In a compromise, only one party ever pays the price. Scholz's decision is also at the expense of the FDP. The FDP will now have to phase out nuclear power earlier than it last wanted - by April 2023 at the latest. That's a high price to pay, by the way.

A party that defines itself as "open to technology," and even more so has made this its progressive brand essence, must now withdraw from a technology that other countries consider to be the hope of the future par excellence, such as Silicon Valley, which is specifically investing billions in the next generation of nuclear power.

Now to the Chancellor: in soccer, what Scholz is currently demonstrating on the soccer field of the traffic light coalition is called a "penalty without a goalkeeper." The compromise - all three nuclear power plants will run until next year, but then it's over - seemed obvious.
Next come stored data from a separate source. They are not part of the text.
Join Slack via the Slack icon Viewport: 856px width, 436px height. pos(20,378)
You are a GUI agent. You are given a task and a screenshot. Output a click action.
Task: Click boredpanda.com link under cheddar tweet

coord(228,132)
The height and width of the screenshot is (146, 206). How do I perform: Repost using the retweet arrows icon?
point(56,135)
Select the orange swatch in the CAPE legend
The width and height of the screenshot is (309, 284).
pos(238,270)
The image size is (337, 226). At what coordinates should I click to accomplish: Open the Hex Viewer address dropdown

Scholz just had to seize the favorable opportunity and casually push the round thing into the square goal.

For a chancellor who constantly has to face uncomfortable questions about his leadership, this was a gift.

Whether it will for Germany, however, is written in the stars. The country is now making a bet with Scholz at the head of government: in the end, the energy transition will work. And it will do so without domestic coal, without Russian gas and without nuclear energy, which is not harmful to the climate. Germany is the only country in the EU that has set fixed phase-out dates for coal and nuclear that are relatively close (now seven years). Other countries in Europe have taken a broader view, overriding their own ideologically based decisions against nuclear.
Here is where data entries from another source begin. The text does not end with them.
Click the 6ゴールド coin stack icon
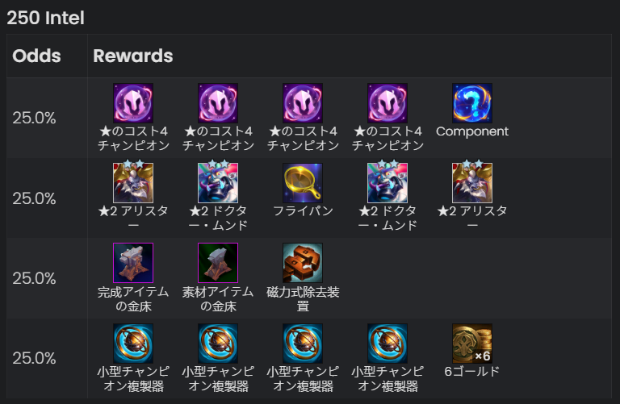Screen dimensions: 620x404 (472, 344)
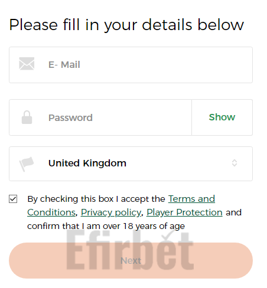Click the Efirbet watermark logo

tap(130, 250)
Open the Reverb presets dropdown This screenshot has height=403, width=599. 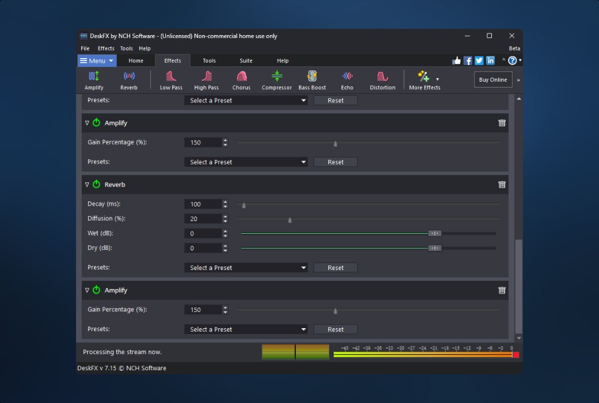click(x=246, y=268)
So one can only hope that all goes well. Whether it does or not won't be known for a few years. Probably not until Olaf Scholz has long since retired.

-----------------------
The bet won't work, because it can't. Politics can neither rewrite the rules of mathematics, nor change the laws of physics by amending laws.

Therefore it would be enough to know at least some of the four basic arithmetic operations: Addition and subtraction. This would already be much more advanced than the children's game "Wishing wishes".
__________________
If you feel nuts, consult an expert.